SARA TAVARES

Balancê

E ao terceiro álbum Sara Tavares assume-se definitivamente como uma das cantoras e compositoras que mais importa ouvir na Lisboa mulata do século XXI.

Fazendo parte de uma segunda geração de africanos que agora se começa a afirmar no panorama musical português e internacional, Sara Tavares atingiu em “Balancê” um grau de sofisticação da sua arte que a transforma numa das mais distintas representantes da miscigenação musical, tal como é praticada em Lisboa.

Afastando-se conscientemente da tradição que alimenta o grande caldeirão da música étnica ou de raíz, “Balancê” investe decididamente na pesquisa de uma sonoridade muito própria que Sara Tavares foi construindo ao longo de uma carreira com mais de uma década. O novo álbum, terceiro da sua discografia, funciona como um retrato – por vezes, um retrato sonhado – de uma cantora e compositora que residindo em Lisboa não esquece as suas origens cabo-verdianas ou as paisagens emocionais que percorreu durante as inúmeras viagens que tem levado a cabo um pouco por todo o mundo.

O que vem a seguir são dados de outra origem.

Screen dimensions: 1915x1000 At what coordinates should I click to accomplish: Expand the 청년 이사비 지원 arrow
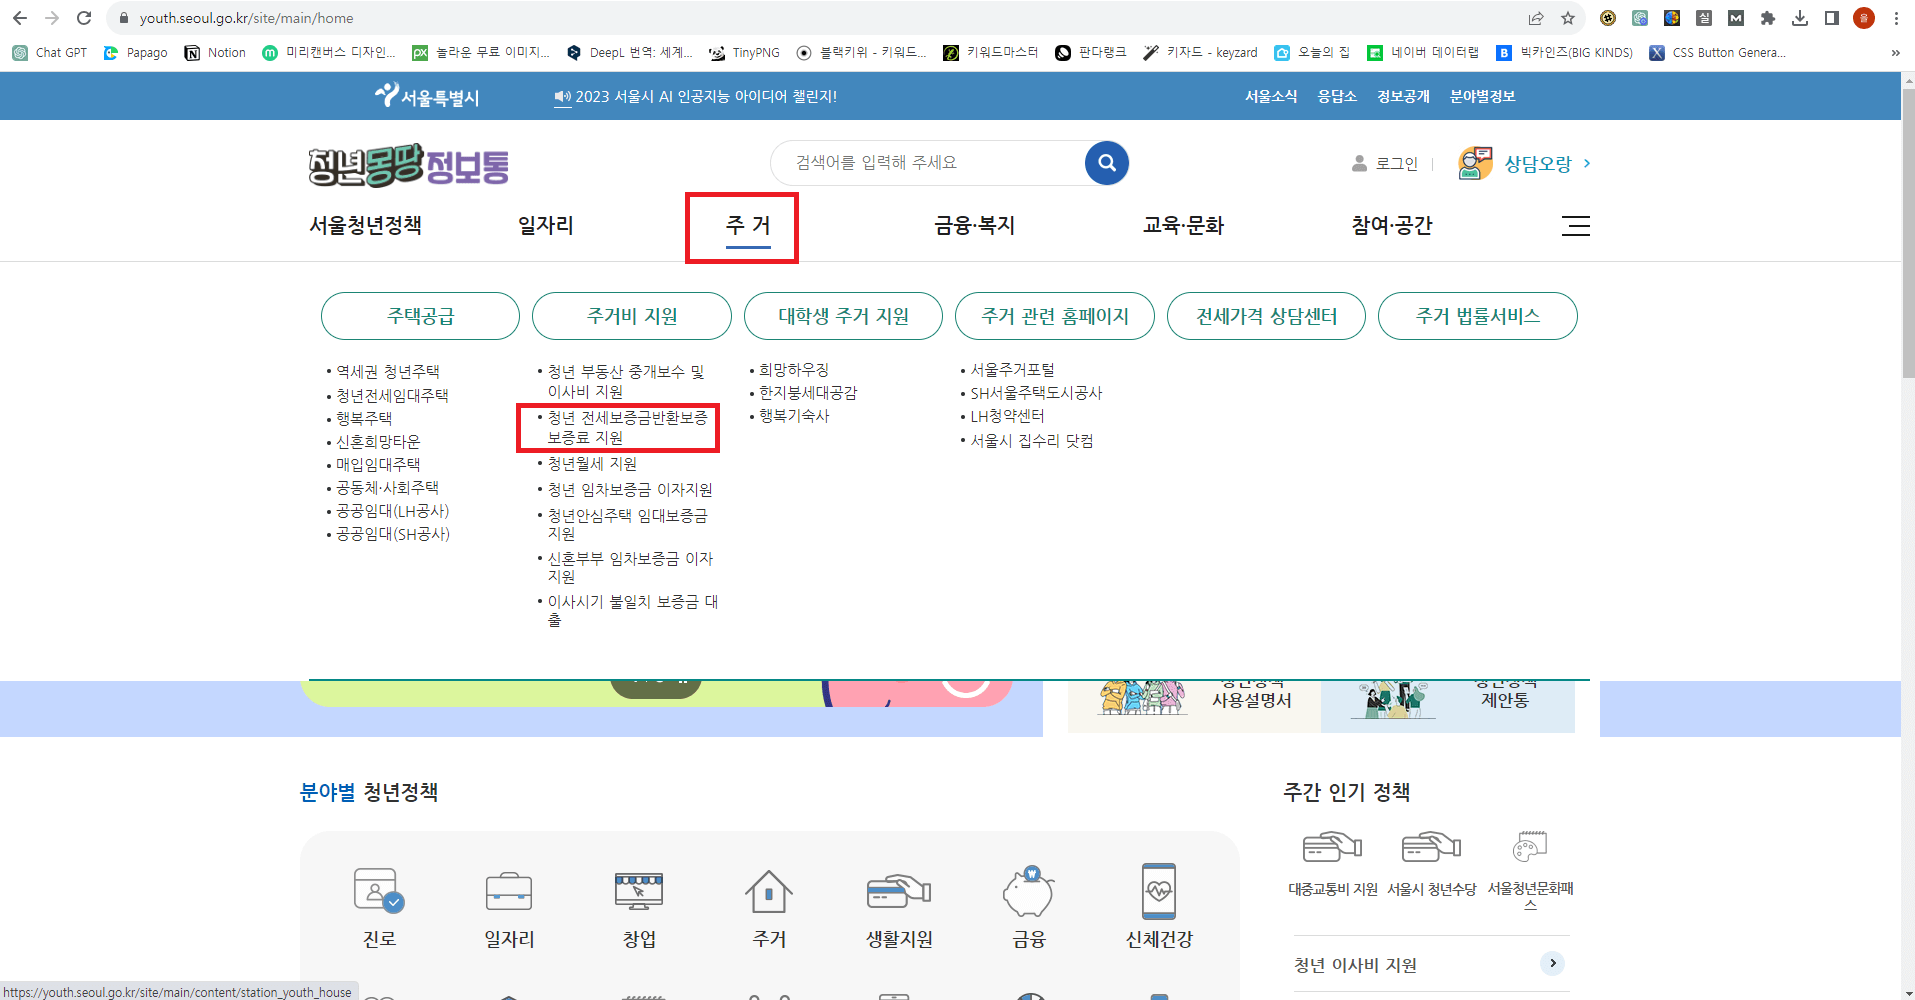1551,963
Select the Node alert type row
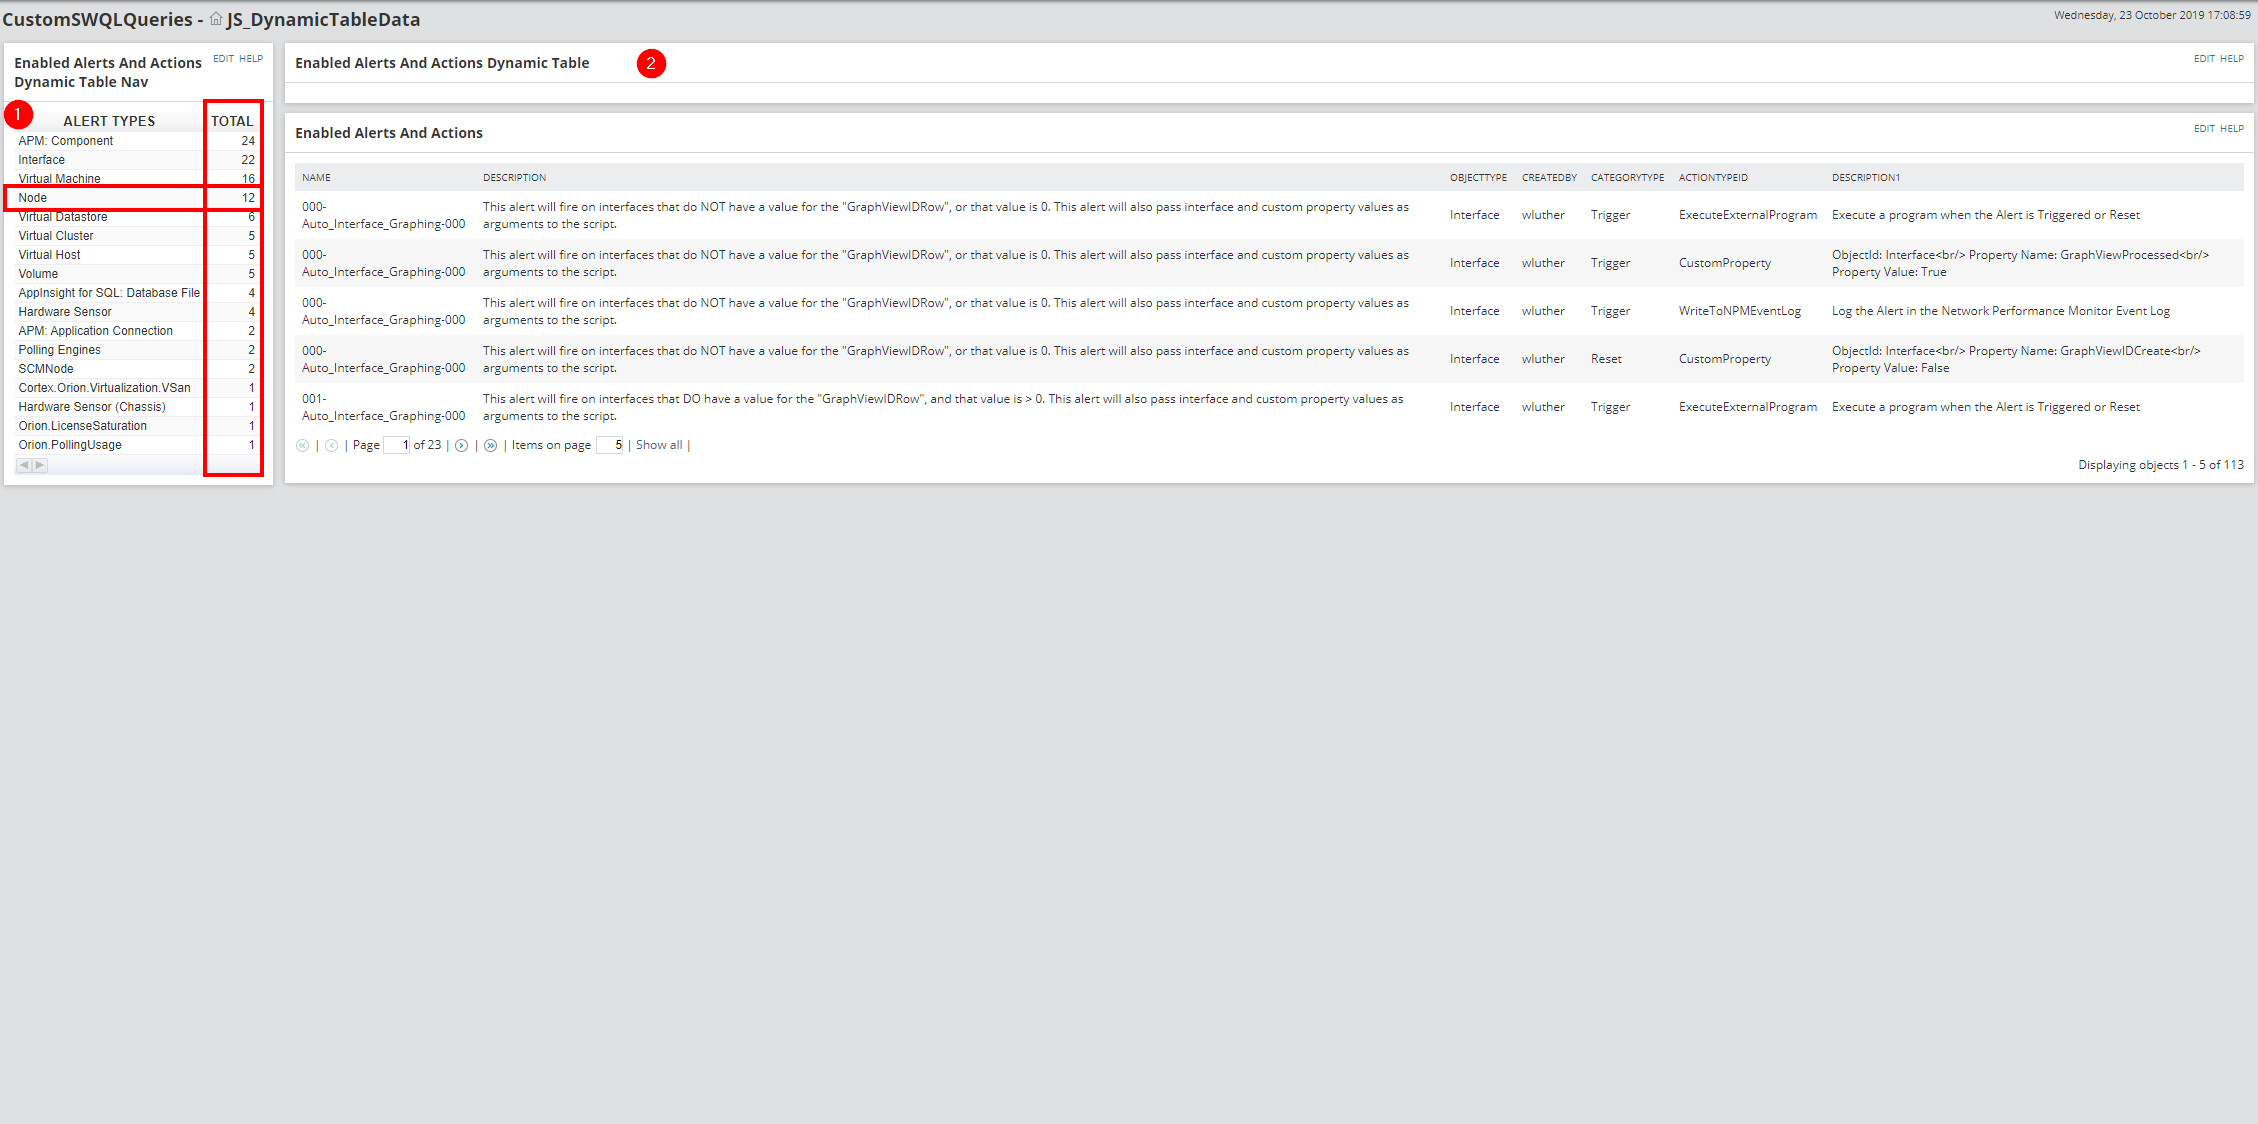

A música de “Balancê” é, também por isso, uma síntese notável de várias coordenadas geográficas, fruto de um processo e de uma vivência que Sara Tavares foi aprofundado ao longo da sua carreira. É aqui que se encontram sinais de um reencontro com a música de Cabo Verde, do Brasil, de Portugal e de tantos outros lugares, agora convocados pela voz e pela guitarra de Sara Tavares para se reunirem na combinação singular que são as canções de “Balancê”. Por isso, esta é música do mundo; e do mundo dos nossos dias.

Ao longo do seu percurso, Sara Tavares foi procurando, e aprofundando, o seu próprio lugar na música, de maneira que não se encontra melhor definição para o seu talento do que estas treze canções que fazem parte do alinhamento de “Balancê”. Não deixa de ser curioso como este processo a conduziu a uma cada vez maior depuração das suas canções, decisiva e decididamente marcadas pela forma gingada e doce como toca guitarra e canta. A sua busca da pureza e da perfeição chegou, finalmente, a um patamar que é capaz de a transformar numa cantora e compositora onde converge o melhor da tradição musical africana, mas agora lançada aos quatro ventos.

Não é por isso de estranhar que em “Poka Terra” haja encontro marcado com Melo D (ex-vocalista dos Cool Hipnoise, agora a solo) para um rap irresistível, ou até para uma divertida incursão numa canção dos Kussondulola (“Jacaré”). Ou que em “De Nua” se recupere o lado lunar do fado com a colaboração de Ana Moura, desta vez com uma letra escrita em parceria com Mário Lúcio de Sousa dos lendários Simentera. Ou que o Brasil apareça aqui e acolá, num enorme abraço do tamanho do Atlântico. É ela própria quem o diz na letra de “Balancê” que esta é “Uma dança nova / Mistura de semba com samba / De mambo com rumba”, tentando uma definição para uma música que não cabe em prateleiras nem em classificações redutoras. Por isso, “Planeta Sukri”, em dueto com Boy Gê Mendes, deveria ser suficiente para acabar de vez com todos os rótulos.

Além de mostrar um músico exemplar, “Balancê” documenta também, com igual rigor e mestria, uma espiritualidade que não se confunde com religiões, mas que assenta na confiança em valores universais como a paz e o amor. “Bom Feeling” podia ser a letra de um reggae, ao passo que “Lisboa Kuya” (texto de Kalaf, dos 1 Uik Project) assinala a vontade de ganhar os dias simplesmente vivendo. Por seu lado, “Amor É” funciona quase como um bater do pé sobre o ideal do amor. Tudo fica mais claro, no entanto, quando Sara Tavares recupera o lema “One Love”, de Bob Marley, para construir uma canção cantada numa miscelânea de inglês, francês, português e, muito obviamente, crioulo: “Um só povo, um só coração, one love” serve obviamente como resumo das intenções manifestadas em “Balancê” mas isso seria também esquecer toda a naturalidade e espontaneidade que fluí da música, do canto e do toque de Sara Tavares. E são esses atributos que também transformam este disco numa obra das mais sinceras, singulares, cosmopolitas e contemporâneas produzidas na Lisboa deste milénio.